- 発行日 :
- 自治体名 : 北海道歌志内市
- 広報紙名 : 広報うたしない 令和7年4月号
ブラジルで私は西芦別出身の方と親しくしていました。
西芦別の坑員だった父親が、炭砿の未来に希望を失いブラジルに移民したと聞きました。
エネルギーの主役が石炭から石油に代わる時代です。
南米の広い入植地で、炭砿労働者が開拓農民になって畑を拓くことは、たいへんな苦労でした。

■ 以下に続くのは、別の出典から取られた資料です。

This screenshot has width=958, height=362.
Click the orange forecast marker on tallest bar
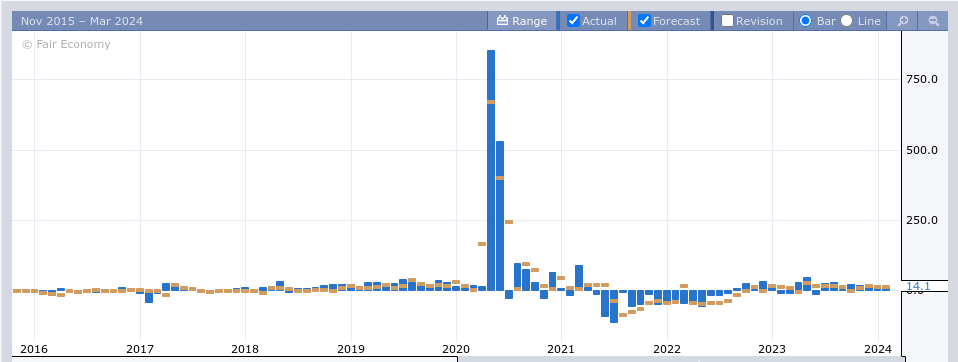(491, 102)
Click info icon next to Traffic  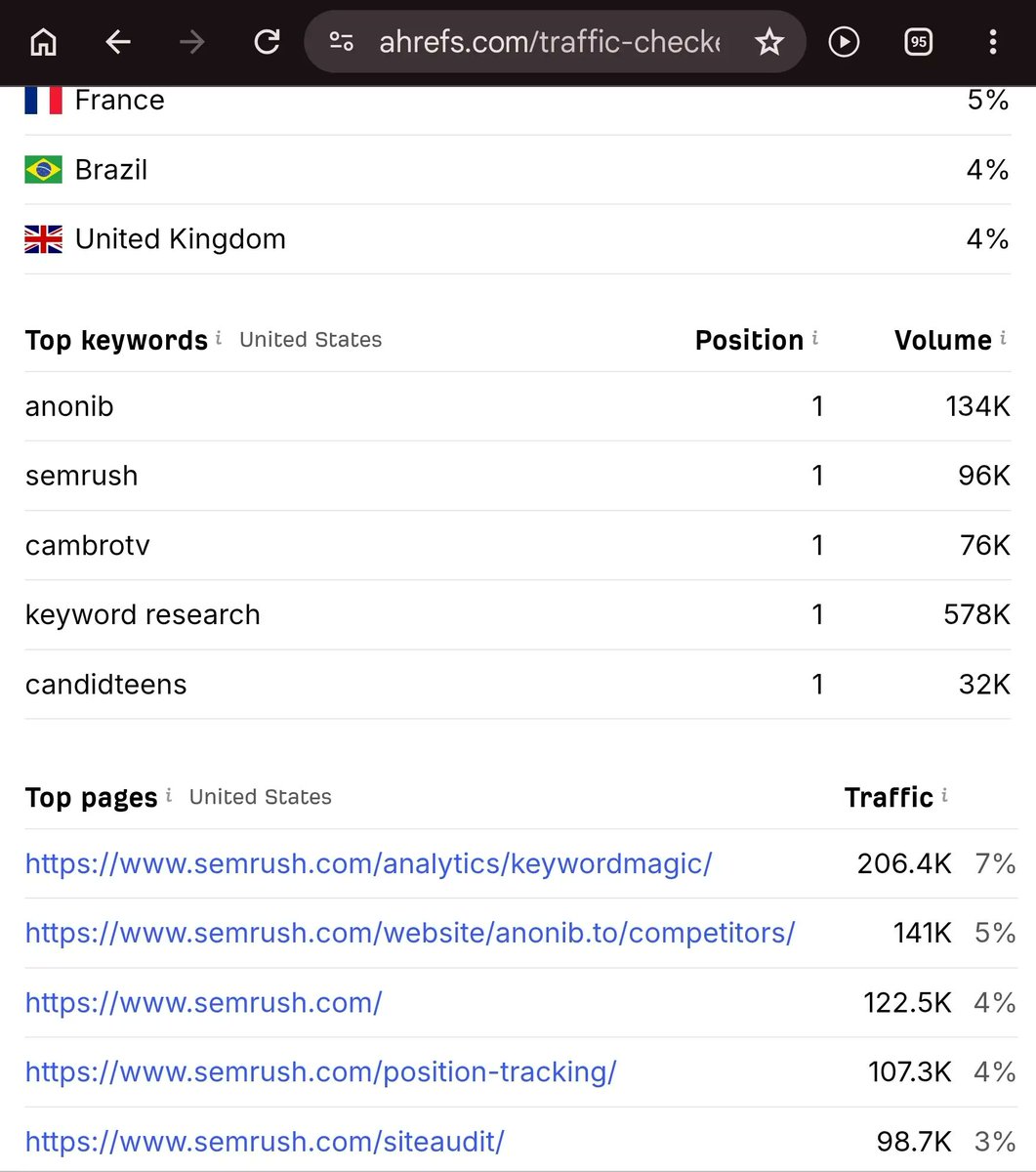(x=944, y=794)
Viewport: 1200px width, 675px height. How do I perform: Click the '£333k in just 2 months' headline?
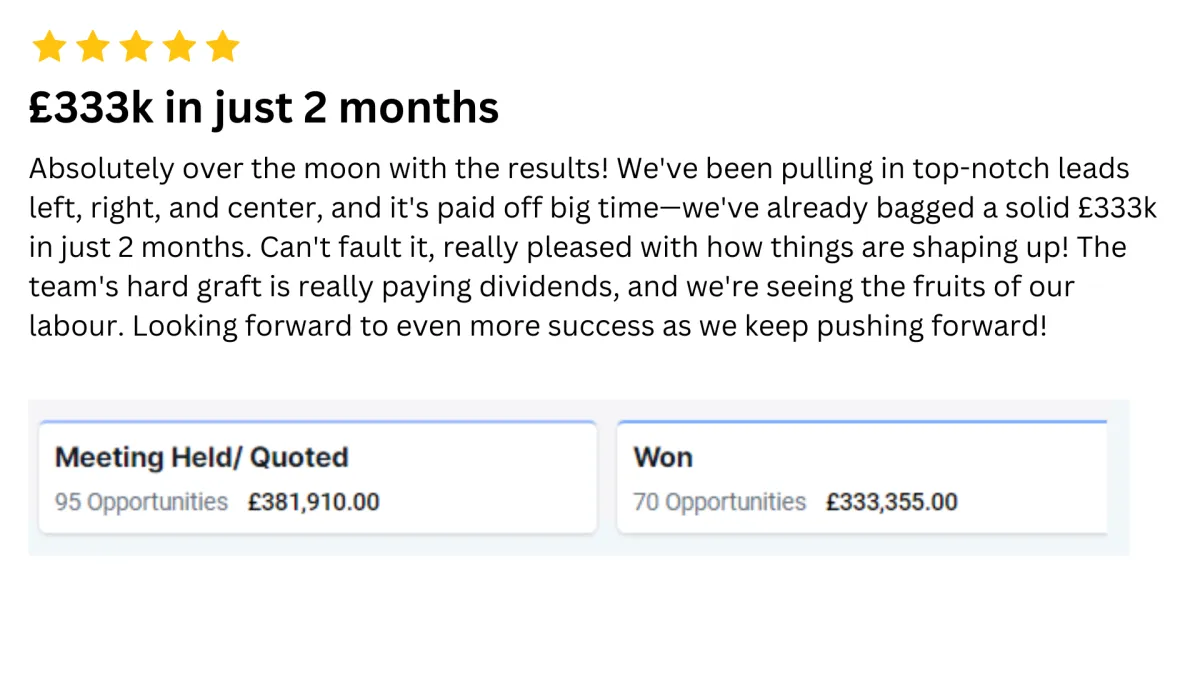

慣れない環境で病を得て亡くなったかたがたも少なくありません。
その方は30歳ごろに、日系ブラジル人の北海道訪問団に選ばれました。
懐かしい友だちが会いに来るかもしれないと期待して、新聞やテレビの取材では「西芦別のSです」と名乗りをあげていたそうです。
「誰にも会えませんでした。全てが変わり果てた西芦別にも行きました。みんなどこに行ったのですか?」エネルギー革命で北海道の炭砿を離れて、海外に希望をつないだ人たちがいました。
『在伯北海道人史(ざいはくほっかいどうじんし)』の名簿に載っているだけで、歌志内からのブラジル移民が20名確認できます。
遠く南十字星の下で、望郷の念にかられた歌志内の人たちがいたことを、覚えていてほしいと思うのです。